The Song of the Seder
| April 16, 2019Kadeish
Faigy Peritzman
My Uncle Fritz was a solitary soul.
As a child, I was blissfully unaware of the pain and loneliness he must have lived with daily. Instead I was jealous — Uncle Fritz lived in a hotel room all year-round! What could be more fun?
When he came to visit us at my grandparents’ house, there was no sadness in his demeanor. His face was always wreathed in a wide smile. He was a sweet, self-effacing man, full of love for his great-nieces and great-nephews, his only children.

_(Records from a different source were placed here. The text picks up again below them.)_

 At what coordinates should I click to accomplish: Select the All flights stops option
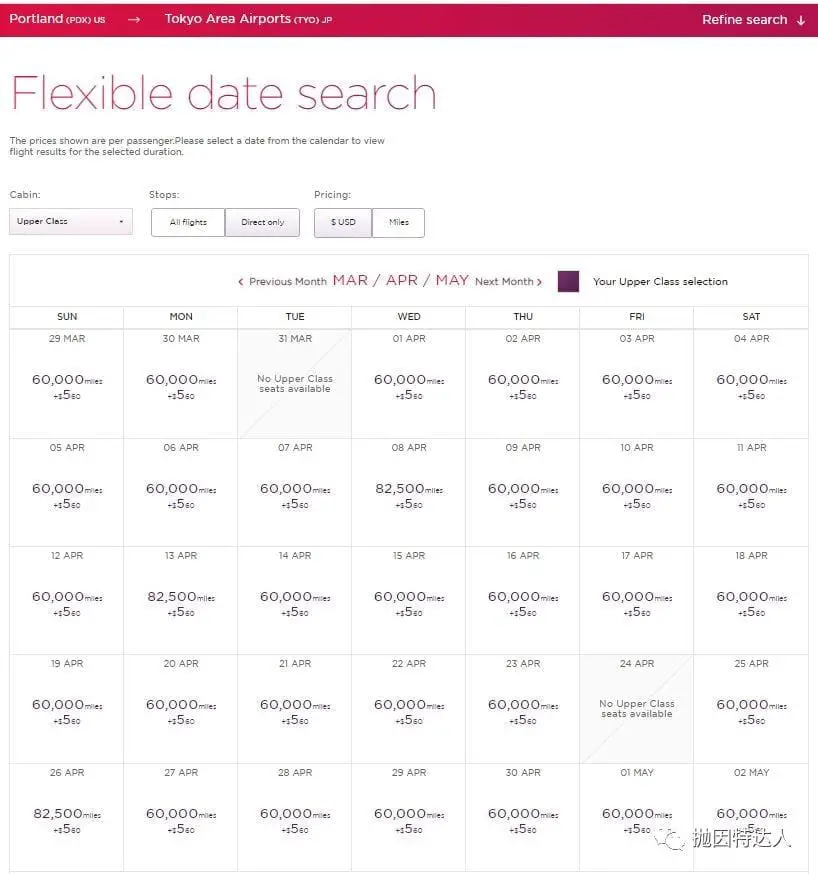188,222
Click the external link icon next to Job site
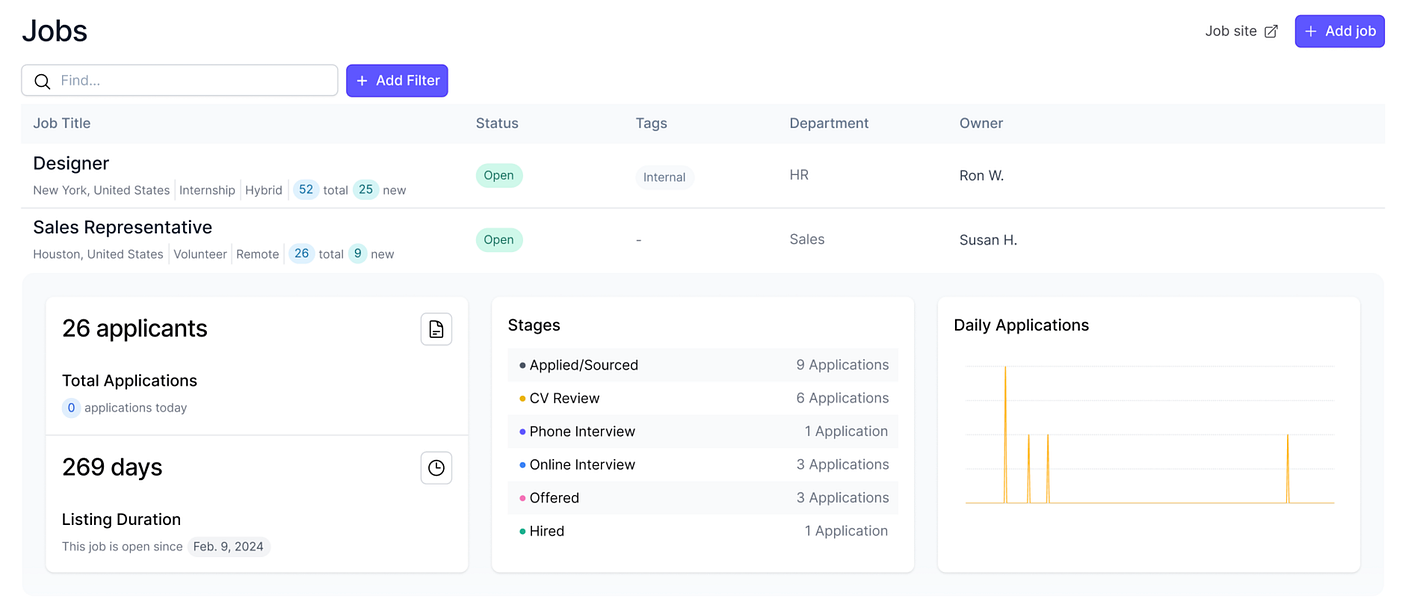The height and width of the screenshot is (600, 1417). click(1271, 32)
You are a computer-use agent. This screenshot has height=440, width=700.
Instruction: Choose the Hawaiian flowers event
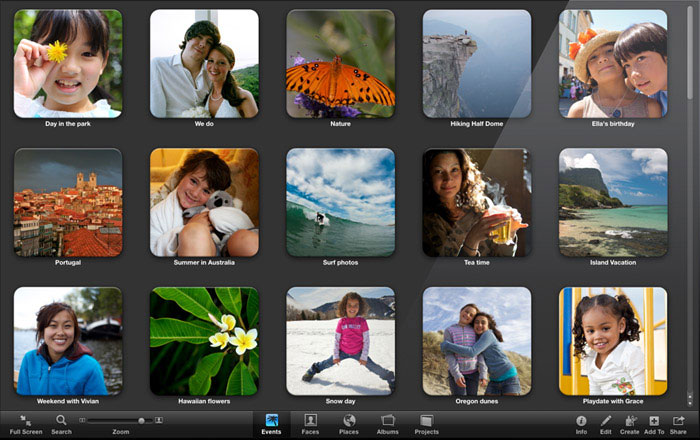pos(204,341)
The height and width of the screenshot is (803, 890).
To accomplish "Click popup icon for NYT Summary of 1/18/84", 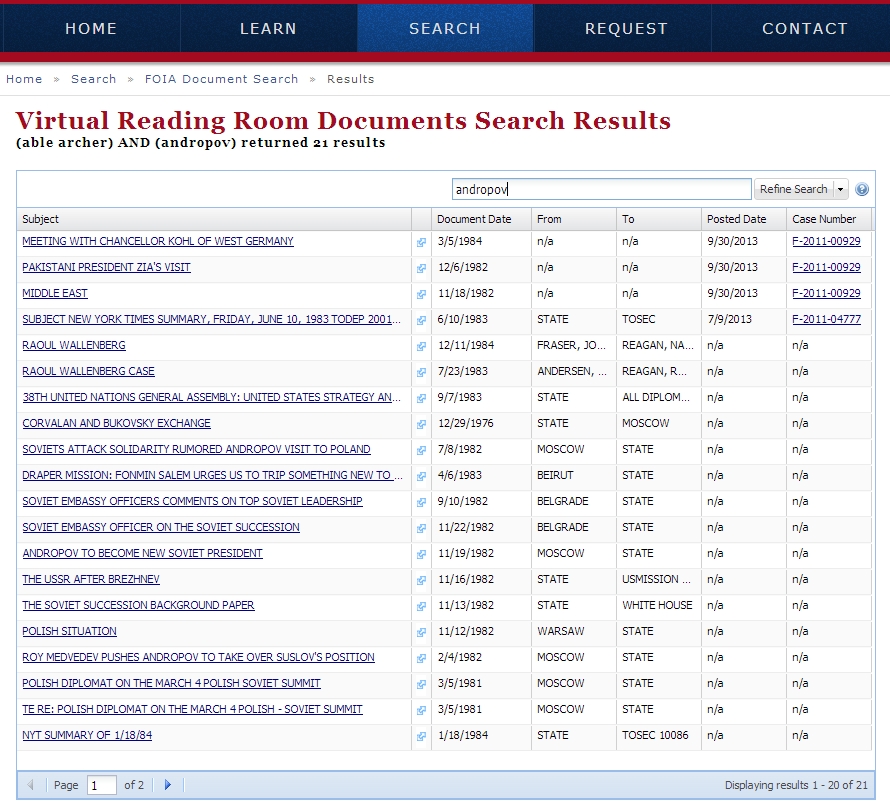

In 1939, Uncle Fritz was engaged to a lovely yekkish girl; they were planning their future despite the ugly backdrop of their homeland. But when my grandparents (his sister and brother-in-law) managed to escape shortly after the war broke out in Poland, Uncle Fritz recognized the handwriting on the wall, and he too fled right before Germany’s gates slammed shut. His kallah never made it out.
Uncle Fritz made his way to the United States, setting up his home in Portland, Oregon, close enough to his sister in Seattle. He joined my grandfather’s business and slowly set about trying to rebuild his life.
In his late forties, Uncle Fritz became engaged again. His happiness was tangible and he cautiously allowed himself to hope once again as he bought his kallah a beautiful set of silverware to grace their future Shabbos table.
Several months later, his kallah succumbed to an aggressive form of cancer. Uncle Fritz put away the silver together with his dreams, and resigned himself to bachelorhood.
Yet he never became bitter, never complained. He stayed connected to his family, seemingly content in his position as doting uncle. Even as an adult, I can’t fathom the loneliness he must have lived with on a daily basis.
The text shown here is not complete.